----- EXTRACTED INFORMATION
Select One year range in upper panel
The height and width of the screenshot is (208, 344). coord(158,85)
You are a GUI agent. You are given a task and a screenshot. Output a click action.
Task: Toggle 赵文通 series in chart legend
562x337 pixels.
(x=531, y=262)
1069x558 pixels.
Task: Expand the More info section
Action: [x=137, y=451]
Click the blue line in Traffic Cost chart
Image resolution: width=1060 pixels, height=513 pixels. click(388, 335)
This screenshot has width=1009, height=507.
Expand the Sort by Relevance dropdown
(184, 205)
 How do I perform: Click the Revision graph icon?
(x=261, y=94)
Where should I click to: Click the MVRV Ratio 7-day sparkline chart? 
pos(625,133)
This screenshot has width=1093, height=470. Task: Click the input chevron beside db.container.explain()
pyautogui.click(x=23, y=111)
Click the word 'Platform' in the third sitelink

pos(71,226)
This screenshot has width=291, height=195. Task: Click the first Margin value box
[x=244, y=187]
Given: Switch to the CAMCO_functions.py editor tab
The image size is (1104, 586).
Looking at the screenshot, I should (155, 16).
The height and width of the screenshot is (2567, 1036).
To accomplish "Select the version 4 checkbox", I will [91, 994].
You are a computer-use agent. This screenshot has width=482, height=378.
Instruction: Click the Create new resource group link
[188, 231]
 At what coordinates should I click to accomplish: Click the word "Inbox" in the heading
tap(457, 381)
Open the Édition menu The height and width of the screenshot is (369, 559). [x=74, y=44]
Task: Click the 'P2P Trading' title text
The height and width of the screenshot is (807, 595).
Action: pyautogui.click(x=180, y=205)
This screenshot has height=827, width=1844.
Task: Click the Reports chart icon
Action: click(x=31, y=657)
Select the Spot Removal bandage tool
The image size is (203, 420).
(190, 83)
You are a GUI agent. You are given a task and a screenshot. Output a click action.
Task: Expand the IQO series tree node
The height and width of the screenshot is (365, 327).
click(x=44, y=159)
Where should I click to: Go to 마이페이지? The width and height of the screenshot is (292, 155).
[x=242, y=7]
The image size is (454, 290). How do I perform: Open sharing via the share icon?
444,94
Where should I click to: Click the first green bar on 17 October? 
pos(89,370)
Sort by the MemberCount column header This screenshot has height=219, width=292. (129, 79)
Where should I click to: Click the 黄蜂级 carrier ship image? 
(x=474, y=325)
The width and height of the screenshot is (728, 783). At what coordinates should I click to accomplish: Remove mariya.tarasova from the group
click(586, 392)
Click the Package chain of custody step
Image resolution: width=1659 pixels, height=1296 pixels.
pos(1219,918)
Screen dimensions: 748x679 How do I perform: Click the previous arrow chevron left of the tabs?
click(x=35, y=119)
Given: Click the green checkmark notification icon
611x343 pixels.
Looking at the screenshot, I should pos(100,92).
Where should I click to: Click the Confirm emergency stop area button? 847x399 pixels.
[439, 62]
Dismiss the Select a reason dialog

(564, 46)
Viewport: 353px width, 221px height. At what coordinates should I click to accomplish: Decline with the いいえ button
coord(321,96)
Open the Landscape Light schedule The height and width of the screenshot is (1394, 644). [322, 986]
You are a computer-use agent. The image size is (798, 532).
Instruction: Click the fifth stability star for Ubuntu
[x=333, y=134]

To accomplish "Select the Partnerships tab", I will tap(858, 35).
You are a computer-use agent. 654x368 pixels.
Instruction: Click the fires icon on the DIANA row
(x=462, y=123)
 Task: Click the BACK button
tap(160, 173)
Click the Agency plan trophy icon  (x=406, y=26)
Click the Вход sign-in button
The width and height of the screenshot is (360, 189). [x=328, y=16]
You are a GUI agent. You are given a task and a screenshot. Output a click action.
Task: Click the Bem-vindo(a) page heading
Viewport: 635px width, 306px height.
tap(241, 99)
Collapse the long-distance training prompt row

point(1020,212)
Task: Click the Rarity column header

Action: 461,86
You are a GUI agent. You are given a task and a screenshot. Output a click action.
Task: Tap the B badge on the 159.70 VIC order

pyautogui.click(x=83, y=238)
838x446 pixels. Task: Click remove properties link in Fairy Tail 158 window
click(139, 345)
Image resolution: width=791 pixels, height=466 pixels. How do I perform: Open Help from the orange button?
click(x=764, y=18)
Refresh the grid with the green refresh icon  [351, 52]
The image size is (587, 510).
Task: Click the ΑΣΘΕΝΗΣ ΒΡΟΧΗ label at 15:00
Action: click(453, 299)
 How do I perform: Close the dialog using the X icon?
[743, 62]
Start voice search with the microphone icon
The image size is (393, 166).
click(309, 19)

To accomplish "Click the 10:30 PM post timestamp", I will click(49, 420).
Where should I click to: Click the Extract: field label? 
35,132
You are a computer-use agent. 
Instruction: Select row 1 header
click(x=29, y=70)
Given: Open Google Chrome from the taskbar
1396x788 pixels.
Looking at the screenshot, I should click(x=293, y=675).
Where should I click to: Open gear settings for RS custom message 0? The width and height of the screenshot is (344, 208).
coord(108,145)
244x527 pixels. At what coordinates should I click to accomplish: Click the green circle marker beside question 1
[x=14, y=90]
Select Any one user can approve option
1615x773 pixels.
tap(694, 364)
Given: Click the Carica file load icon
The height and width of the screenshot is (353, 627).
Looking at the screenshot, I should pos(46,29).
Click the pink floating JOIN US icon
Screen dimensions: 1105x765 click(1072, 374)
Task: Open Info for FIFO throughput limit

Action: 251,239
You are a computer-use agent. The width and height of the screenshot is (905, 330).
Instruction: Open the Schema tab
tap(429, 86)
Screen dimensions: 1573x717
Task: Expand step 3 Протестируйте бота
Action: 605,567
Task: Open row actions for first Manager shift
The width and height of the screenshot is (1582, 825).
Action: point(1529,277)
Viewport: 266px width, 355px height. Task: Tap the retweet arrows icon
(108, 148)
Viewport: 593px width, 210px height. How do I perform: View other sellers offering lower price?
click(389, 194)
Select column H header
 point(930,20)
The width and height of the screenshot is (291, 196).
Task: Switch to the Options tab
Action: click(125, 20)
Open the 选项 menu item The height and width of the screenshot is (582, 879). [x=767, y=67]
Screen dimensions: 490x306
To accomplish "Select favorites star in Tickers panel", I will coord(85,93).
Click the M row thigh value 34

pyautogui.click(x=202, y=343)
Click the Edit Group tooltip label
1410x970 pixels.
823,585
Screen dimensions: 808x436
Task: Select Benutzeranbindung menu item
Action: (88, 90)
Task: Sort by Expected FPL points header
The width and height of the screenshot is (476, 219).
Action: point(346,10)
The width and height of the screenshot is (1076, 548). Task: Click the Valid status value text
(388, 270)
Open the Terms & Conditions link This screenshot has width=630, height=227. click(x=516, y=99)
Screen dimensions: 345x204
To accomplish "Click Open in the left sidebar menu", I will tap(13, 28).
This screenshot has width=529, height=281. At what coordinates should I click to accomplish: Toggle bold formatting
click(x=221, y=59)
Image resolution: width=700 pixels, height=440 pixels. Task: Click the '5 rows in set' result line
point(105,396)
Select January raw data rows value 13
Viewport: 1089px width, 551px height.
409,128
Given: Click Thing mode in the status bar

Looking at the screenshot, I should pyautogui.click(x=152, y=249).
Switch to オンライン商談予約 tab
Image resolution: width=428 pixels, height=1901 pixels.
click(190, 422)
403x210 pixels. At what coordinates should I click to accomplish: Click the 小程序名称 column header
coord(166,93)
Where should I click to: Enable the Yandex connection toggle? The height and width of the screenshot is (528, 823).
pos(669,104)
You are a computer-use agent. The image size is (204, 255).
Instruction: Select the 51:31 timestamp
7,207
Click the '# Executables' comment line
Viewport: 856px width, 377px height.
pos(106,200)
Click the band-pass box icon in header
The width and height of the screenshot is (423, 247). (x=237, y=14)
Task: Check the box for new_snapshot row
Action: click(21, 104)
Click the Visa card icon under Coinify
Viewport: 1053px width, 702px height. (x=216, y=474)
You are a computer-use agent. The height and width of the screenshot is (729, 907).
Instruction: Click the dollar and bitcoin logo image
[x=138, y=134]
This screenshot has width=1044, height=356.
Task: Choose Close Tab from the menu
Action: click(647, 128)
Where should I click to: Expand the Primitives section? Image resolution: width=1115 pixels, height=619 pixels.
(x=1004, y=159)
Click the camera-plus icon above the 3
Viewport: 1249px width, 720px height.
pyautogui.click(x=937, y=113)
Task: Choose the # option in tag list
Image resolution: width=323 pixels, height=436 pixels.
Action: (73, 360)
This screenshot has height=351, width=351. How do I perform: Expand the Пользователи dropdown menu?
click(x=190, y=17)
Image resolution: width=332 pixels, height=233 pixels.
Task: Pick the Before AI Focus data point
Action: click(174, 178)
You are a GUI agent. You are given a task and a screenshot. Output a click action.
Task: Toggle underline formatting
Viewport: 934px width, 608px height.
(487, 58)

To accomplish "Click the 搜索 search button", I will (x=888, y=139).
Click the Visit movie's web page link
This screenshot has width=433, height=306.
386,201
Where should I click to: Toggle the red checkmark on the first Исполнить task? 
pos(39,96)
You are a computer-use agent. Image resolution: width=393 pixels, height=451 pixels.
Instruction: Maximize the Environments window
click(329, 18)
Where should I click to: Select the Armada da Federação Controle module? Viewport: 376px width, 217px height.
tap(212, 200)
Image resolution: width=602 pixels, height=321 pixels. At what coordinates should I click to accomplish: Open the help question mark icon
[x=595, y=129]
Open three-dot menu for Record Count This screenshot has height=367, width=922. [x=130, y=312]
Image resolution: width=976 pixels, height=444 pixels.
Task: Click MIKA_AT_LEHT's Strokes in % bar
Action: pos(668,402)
----------
**REQUIRED WORK:**
Only the lines above, from the first through the one holding "This screenshot has width=1009, height=507.", are to be output, and they must be copied exactly.

**ANSWER TO THIS TASK:**
Select One year range in upper panel
The height and width of the screenshot is (208, 344). coord(158,85)
You are a GUI agent. You are given a task and a screenshot. Output a click action.
Task: Toggle 赵文通 series in chart legend
562x337 pixels.
(x=531, y=262)
1069x558 pixels.
Task: Expand the More info section
Action: [x=137, y=451]
Click the blue line in Traffic Cost chart
Image resolution: width=1060 pixels, height=513 pixels. click(388, 335)
This screenshot has width=1009, height=507.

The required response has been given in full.